Locate all lines in the data below that hold "Sort" and show them.

RAW DATA:
<<<<

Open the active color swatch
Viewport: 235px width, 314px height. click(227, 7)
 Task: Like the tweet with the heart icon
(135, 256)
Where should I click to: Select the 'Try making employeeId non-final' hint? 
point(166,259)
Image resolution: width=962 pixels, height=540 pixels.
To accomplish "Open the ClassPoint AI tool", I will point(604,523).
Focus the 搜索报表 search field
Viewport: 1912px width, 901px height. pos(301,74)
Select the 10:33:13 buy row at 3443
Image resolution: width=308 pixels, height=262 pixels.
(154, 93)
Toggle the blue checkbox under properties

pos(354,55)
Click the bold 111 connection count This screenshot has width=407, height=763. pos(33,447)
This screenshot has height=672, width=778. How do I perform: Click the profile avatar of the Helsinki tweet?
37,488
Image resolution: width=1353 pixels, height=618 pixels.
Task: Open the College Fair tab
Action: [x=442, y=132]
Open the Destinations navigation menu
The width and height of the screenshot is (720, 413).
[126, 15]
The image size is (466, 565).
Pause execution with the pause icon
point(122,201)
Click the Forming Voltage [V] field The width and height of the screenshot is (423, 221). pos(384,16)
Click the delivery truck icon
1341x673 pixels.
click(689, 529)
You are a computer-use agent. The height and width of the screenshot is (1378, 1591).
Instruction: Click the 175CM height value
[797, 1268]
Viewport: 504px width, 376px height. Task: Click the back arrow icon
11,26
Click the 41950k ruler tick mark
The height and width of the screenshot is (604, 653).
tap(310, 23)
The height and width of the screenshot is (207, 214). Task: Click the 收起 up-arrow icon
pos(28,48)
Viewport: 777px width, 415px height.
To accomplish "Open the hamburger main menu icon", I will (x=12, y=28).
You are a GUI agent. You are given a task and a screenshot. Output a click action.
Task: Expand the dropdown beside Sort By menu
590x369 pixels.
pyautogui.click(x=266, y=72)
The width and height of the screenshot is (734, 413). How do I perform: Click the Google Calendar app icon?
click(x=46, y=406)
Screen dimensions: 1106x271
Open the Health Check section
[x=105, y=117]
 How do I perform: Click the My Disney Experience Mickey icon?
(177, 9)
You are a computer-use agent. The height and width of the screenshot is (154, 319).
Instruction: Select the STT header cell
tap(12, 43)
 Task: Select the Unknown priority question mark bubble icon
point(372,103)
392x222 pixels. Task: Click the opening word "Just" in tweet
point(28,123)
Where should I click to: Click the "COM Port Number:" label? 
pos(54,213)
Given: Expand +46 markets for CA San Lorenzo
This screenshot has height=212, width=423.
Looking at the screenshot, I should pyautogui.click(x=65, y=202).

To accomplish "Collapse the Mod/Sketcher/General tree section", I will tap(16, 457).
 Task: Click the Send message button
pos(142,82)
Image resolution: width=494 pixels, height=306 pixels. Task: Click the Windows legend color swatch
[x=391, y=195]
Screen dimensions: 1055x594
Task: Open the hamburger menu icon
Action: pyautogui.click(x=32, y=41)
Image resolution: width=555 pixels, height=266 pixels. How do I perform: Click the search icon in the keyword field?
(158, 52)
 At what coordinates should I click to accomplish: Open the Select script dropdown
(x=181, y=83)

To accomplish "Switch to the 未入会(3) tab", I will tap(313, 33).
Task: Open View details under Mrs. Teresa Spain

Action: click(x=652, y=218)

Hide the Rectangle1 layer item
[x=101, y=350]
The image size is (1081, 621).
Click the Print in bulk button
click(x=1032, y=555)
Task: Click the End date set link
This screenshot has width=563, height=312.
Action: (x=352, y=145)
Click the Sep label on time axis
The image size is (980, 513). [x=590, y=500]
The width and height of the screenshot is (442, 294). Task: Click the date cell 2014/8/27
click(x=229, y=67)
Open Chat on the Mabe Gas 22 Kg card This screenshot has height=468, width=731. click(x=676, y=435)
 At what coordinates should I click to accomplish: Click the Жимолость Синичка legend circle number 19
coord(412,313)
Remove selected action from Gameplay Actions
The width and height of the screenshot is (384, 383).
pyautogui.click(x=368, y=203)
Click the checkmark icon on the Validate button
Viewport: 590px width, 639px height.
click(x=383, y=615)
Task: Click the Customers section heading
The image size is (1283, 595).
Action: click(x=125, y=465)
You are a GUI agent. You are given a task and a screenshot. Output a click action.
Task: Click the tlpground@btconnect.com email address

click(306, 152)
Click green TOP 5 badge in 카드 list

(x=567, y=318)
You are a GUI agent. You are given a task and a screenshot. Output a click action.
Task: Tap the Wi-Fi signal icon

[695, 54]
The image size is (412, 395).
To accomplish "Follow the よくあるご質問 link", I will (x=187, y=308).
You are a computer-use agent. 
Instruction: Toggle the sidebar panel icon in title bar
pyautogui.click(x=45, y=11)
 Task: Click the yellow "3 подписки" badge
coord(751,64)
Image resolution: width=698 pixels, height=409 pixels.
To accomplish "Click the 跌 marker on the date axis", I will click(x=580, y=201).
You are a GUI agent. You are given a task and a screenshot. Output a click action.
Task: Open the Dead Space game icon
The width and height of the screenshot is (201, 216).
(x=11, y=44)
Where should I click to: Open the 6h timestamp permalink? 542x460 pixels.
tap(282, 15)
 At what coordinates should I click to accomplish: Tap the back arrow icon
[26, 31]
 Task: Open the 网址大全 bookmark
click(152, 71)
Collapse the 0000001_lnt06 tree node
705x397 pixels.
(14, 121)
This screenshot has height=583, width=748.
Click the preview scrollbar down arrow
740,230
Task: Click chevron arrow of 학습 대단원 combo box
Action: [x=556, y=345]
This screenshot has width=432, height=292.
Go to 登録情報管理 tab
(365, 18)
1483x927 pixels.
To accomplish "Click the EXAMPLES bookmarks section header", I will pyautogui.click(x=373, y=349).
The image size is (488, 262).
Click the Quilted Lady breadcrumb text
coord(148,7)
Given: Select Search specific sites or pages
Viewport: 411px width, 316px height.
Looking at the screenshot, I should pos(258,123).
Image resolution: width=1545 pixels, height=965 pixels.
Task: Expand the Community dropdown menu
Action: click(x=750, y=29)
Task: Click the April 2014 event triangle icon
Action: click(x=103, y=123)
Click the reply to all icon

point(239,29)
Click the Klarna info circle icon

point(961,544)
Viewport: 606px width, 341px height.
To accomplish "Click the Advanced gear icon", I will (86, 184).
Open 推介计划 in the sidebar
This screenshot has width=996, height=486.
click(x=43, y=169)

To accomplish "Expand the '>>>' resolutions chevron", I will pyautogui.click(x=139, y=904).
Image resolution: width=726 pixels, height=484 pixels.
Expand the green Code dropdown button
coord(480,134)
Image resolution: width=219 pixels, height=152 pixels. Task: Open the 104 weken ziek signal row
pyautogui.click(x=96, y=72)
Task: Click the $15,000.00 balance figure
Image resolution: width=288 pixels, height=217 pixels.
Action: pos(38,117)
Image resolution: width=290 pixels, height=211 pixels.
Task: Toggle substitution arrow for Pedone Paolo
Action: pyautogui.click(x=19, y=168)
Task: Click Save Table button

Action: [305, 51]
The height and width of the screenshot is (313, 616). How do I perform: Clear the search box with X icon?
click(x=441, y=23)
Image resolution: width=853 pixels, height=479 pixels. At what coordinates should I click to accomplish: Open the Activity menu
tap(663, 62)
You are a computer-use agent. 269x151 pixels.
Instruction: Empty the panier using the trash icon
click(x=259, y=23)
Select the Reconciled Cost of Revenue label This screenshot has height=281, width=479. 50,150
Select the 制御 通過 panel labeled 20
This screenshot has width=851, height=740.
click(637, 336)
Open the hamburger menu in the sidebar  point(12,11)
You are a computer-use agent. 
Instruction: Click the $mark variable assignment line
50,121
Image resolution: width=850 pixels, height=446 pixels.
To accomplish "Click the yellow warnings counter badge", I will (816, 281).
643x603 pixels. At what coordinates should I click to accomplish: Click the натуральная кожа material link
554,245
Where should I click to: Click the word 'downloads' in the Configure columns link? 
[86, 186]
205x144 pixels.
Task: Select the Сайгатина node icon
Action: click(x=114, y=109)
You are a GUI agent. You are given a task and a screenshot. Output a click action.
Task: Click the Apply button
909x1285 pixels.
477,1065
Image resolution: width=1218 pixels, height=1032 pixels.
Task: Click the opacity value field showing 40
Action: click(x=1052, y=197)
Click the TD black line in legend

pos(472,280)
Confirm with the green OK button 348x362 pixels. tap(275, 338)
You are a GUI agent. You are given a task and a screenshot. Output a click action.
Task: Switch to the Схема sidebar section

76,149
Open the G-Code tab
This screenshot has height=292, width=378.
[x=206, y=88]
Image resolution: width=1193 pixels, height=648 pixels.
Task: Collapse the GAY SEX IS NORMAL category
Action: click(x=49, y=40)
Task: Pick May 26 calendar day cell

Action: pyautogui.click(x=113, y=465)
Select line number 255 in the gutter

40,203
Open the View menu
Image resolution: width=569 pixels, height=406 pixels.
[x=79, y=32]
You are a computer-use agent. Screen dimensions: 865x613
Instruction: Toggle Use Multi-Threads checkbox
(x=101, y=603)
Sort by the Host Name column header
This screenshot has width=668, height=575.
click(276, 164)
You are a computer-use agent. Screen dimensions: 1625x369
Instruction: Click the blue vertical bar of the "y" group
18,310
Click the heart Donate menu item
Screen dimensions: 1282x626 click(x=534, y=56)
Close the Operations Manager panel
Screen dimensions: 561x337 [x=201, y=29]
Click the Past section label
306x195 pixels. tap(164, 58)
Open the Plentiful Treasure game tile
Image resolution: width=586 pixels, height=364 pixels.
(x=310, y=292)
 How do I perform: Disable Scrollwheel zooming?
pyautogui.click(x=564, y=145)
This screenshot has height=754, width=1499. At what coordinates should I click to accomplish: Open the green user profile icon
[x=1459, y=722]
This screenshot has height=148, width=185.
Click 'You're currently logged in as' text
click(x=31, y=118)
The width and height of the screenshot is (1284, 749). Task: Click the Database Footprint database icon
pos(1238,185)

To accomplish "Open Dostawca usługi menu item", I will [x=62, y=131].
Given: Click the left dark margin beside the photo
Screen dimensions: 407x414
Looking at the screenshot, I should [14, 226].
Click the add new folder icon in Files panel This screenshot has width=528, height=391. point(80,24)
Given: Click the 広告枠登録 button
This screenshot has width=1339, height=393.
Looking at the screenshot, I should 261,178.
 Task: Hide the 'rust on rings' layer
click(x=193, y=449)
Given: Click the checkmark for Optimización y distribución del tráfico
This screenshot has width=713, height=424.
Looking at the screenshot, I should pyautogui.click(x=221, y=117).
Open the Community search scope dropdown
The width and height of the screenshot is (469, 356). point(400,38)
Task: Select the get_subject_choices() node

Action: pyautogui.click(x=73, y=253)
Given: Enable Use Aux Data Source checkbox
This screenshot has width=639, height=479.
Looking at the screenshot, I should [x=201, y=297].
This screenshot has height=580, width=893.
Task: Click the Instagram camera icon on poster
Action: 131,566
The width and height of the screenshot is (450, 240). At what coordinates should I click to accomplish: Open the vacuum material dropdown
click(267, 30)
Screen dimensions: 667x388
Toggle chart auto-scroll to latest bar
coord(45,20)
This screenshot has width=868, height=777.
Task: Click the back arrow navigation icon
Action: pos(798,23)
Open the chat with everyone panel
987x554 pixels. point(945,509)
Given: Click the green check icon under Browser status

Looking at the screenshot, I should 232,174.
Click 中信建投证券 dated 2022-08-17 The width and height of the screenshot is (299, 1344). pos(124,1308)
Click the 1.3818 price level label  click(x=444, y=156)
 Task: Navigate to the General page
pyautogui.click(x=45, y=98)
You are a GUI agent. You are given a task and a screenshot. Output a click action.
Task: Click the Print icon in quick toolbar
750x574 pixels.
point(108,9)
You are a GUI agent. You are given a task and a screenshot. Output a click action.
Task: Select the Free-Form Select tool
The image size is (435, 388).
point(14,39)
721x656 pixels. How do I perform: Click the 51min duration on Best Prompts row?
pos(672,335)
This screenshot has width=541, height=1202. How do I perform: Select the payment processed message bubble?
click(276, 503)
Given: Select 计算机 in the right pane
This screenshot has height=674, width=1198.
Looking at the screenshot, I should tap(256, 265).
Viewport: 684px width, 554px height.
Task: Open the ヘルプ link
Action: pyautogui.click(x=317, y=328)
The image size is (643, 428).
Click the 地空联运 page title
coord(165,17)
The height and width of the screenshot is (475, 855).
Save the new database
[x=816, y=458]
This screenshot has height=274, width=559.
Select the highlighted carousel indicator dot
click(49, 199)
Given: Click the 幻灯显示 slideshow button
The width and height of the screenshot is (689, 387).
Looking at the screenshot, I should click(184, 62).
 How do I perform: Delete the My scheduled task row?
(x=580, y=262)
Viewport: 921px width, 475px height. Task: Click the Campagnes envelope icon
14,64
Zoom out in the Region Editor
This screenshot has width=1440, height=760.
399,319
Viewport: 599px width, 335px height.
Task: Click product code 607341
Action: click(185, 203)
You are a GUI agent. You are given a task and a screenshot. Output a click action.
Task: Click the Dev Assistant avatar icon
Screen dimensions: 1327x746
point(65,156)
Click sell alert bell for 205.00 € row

>>>>

SOLUTION TO THIS TASK:
Task: Expand the dropdown beside Sort By menu
Sort by the Host Name column header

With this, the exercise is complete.